WHAT THE TASK REQUIRES
Reproduce word for word the lines between those holding "Layer plus icon" and "Open three-dot settings", inclusive, and nothing else from the data below.

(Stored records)
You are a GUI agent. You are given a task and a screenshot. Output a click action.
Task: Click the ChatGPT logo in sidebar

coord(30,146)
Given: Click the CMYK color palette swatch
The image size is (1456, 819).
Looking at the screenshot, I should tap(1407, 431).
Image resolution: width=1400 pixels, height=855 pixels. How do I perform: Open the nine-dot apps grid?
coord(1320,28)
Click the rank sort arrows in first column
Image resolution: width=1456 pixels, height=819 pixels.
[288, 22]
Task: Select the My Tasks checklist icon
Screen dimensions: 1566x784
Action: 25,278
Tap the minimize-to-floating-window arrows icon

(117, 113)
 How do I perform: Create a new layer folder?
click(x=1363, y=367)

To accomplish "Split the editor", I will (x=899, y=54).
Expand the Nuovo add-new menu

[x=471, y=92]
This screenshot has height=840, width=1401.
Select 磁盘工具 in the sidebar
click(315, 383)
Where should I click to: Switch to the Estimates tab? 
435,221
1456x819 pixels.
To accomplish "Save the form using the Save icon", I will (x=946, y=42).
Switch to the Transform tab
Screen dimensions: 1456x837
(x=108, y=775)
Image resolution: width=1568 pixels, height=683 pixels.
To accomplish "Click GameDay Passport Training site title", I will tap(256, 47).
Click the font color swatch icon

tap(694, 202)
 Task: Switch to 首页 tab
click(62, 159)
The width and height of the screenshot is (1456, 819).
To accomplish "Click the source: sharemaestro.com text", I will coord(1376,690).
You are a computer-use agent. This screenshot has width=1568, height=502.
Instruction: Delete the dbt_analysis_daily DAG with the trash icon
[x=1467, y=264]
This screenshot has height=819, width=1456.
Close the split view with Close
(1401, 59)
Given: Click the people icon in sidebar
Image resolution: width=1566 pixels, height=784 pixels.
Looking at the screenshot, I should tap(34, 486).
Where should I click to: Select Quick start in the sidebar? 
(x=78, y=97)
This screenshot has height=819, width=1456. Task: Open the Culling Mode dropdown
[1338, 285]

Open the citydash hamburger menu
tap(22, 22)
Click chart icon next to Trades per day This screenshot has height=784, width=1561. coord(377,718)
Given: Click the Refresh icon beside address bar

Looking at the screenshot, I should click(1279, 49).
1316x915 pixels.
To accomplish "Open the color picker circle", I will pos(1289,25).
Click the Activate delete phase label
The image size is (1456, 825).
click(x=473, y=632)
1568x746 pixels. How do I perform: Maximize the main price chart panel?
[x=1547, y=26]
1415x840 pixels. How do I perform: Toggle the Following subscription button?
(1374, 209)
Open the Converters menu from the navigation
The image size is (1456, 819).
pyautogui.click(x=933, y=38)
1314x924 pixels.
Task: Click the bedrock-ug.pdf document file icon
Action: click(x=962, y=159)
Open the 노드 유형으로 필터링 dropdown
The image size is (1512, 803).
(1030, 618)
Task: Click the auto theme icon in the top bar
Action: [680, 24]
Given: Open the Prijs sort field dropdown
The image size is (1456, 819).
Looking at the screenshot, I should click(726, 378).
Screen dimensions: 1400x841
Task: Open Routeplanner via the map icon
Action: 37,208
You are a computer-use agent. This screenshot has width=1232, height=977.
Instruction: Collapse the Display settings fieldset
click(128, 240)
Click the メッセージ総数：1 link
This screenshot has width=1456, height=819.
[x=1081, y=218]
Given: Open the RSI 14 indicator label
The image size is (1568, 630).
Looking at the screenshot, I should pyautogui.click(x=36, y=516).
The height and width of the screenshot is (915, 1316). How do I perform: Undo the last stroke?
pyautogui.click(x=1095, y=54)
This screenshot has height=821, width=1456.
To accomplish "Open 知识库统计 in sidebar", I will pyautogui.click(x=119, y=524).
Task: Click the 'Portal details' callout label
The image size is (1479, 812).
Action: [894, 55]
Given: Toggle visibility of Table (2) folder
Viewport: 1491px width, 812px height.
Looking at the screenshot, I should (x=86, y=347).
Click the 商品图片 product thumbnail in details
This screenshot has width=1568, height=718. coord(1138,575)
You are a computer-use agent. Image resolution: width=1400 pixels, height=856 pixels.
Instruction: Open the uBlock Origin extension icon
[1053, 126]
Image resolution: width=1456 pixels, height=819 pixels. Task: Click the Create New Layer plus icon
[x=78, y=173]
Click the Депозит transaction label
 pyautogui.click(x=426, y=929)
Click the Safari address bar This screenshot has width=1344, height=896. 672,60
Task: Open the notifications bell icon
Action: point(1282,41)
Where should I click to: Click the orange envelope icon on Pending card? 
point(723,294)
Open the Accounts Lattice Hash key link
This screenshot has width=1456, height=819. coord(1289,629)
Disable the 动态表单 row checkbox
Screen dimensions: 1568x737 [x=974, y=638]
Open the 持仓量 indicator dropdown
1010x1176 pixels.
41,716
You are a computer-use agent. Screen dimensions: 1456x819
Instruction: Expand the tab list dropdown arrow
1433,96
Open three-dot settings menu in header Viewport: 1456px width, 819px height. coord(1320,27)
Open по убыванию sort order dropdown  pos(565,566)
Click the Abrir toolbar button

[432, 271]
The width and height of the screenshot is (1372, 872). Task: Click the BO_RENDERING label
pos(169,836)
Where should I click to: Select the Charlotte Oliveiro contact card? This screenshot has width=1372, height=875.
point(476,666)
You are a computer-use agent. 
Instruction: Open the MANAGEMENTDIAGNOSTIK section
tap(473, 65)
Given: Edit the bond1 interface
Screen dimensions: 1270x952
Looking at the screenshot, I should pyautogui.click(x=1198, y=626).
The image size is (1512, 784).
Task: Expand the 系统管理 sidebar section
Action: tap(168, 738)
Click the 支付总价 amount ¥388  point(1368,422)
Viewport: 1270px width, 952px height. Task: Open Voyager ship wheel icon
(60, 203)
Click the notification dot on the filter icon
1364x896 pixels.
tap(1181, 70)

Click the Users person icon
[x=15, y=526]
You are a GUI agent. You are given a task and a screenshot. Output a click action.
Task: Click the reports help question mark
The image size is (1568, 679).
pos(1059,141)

EXERCISE ANSWER
Image resolution: width=1456 pixels, height=819 pixels. Task: Click the Create New Layer plus icon
[x=78, y=173]
Click the Депозит transaction label
 pyautogui.click(x=426, y=929)
Click the Safari address bar This screenshot has width=1344, height=896. 672,60
Task: Open the notifications bell icon
Action: point(1282,41)
Where should I click to: Click the orange envelope icon on Pending card? 
point(723,294)
Open the Accounts Lattice Hash key link
This screenshot has width=1456, height=819. coord(1289,629)
Disable the 动态表单 row checkbox
Screen dimensions: 1568x737 [x=974, y=638]
Open the 持仓量 indicator dropdown
1010x1176 pixels.
41,716
You are a computer-use agent. Screen dimensions: 1456x819
Instruction: Expand the tab list dropdown arrow
1433,96
Open three-dot settings menu in header Viewport: 1456px width, 819px height. coord(1320,27)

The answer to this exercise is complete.